Bianco

“Do not fear mistakes – there are none. ”

“Non aver paura degli errori – non esistono”

― Miles Davis

 

 

Ci sono abitudini alimentari che osano travalicare i confini e diventano patrimonio comune di culture diverse. Il labneh è uno di questi, familiare a Arabi ed Ebrei israeliani. E’ simile a uno yoghurt denso, ma diventa un formaggio quando lo si condisce e spicca tra le decine di piccoli piatti, le mezzeh, che costituiscono la prima colazione israeliana. E per gli Israeliani, la colazione è il pasto più importante della giornata. Fare colazione con cornetto e cappuccino non è la norma. Ma ovunque , in casa (quando c’è tempo) come al bar, trionfano il lebneh e le mezzeh, accompagnate da pita fresche.

Nel suo libro “The Book of New Israeli Food” Janna Gur spiega che ” l’origine di questo fenomeno è proletaria : i lavoratori dei kibbutz  che iniziavano la loro giornata nei campi prima delle sette la mattina si  riunivano nella sala da pranzo comune per un colazione a base di prodotti freschi, qualunque fossero, ciò che era a portata di mano . “Questo che iniziò da una necessità  umile è diventato un rito nazionale, quando i primi alberghi di lusso trasformarono la colazione dei kibbutz  in ” buffet sontuosi ” nel 1950″ .

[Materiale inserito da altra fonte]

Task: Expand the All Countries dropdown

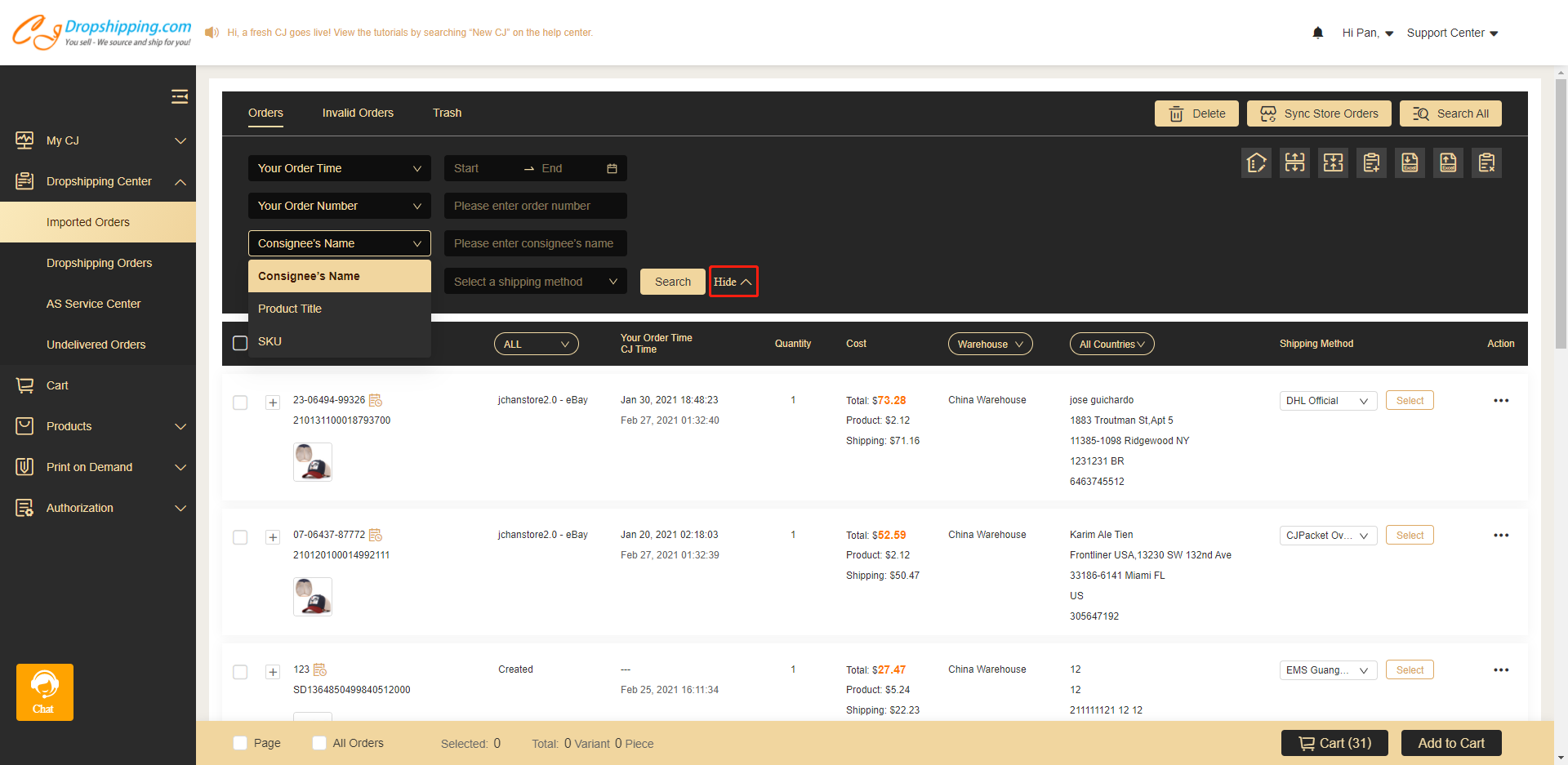Action: click(x=1111, y=345)
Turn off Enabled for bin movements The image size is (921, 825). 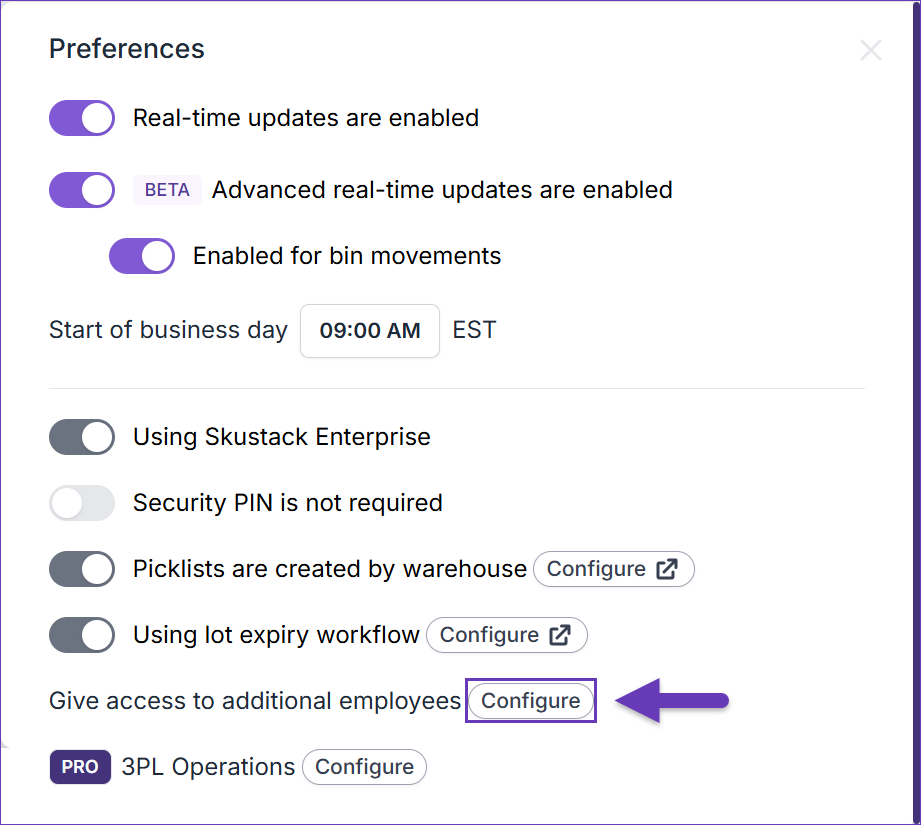click(142, 256)
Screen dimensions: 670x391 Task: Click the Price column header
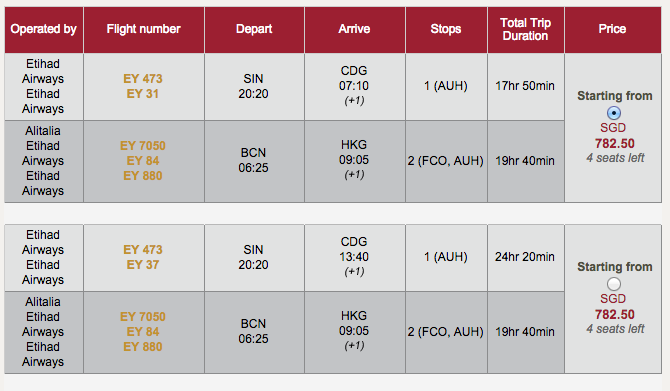(x=613, y=29)
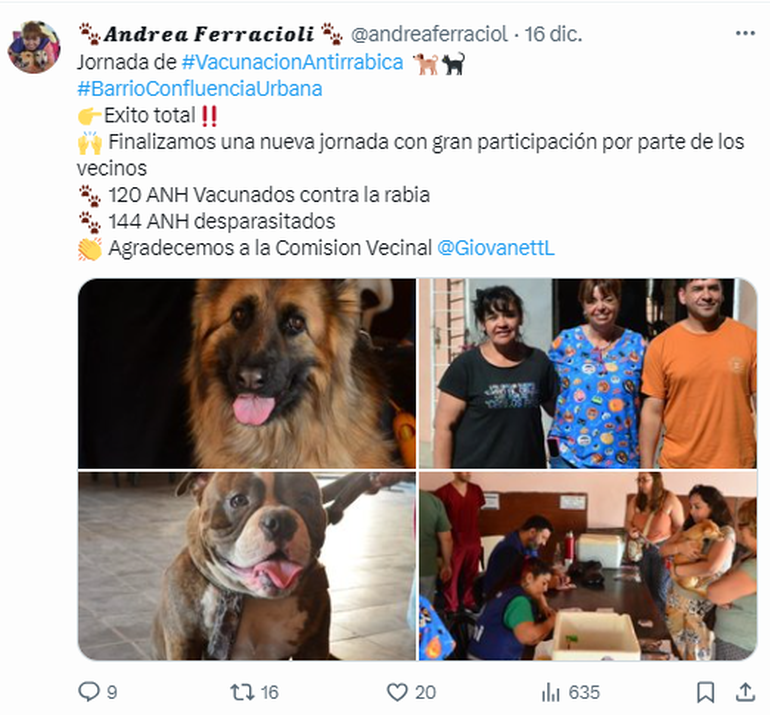Screen dimensions: 770x715
Task: Enlarge the bulldog with tongue out photo
Action: pos(247,566)
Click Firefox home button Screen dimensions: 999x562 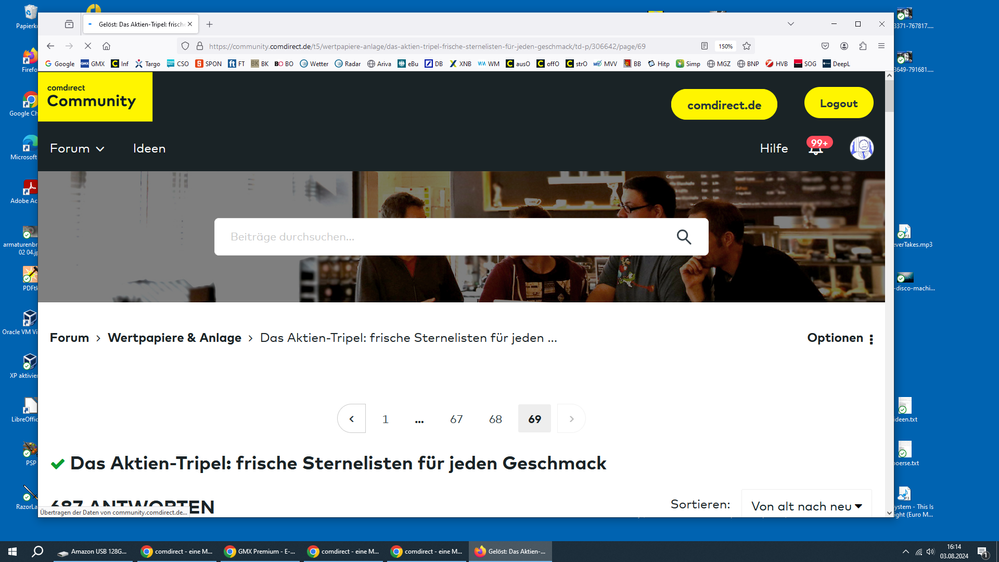click(106, 46)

Marmellate fatte in casa, panini alla cannella, cetrioli e cipolline sottaceto, hummus (la crema di ceci, altro piatto tradizionale di tutto il Medio Oriente), insalate di pomodori, cipolle, carote, cavolo rosso, ridotti a piccolissimi cubetti. Olive, crema di melanzane, pezzettini di tonno sott’olio, feta tagliata a cubetti, e labneh condito in mille modi: con menta fresca, semi di papavero, pepe o peperoncino, semi di sesamo, coriandolo, aglietti freschi, erba cipollina. Ma il condimento che preferisco è il semplice olio d’oliva, sale e za’atar. E da bere caffè, succo d’arancia ma soprattutto spremuta di melagrana.  

 

 

 

 

Il labneh si può fare in casa. Non c’è niente di magico: basta mettere a sgocciolare lo yoghurt in una garza e aspettare che abbia perso il siero e sia diventato solido. E beteavon, che vuol dire buon appetito!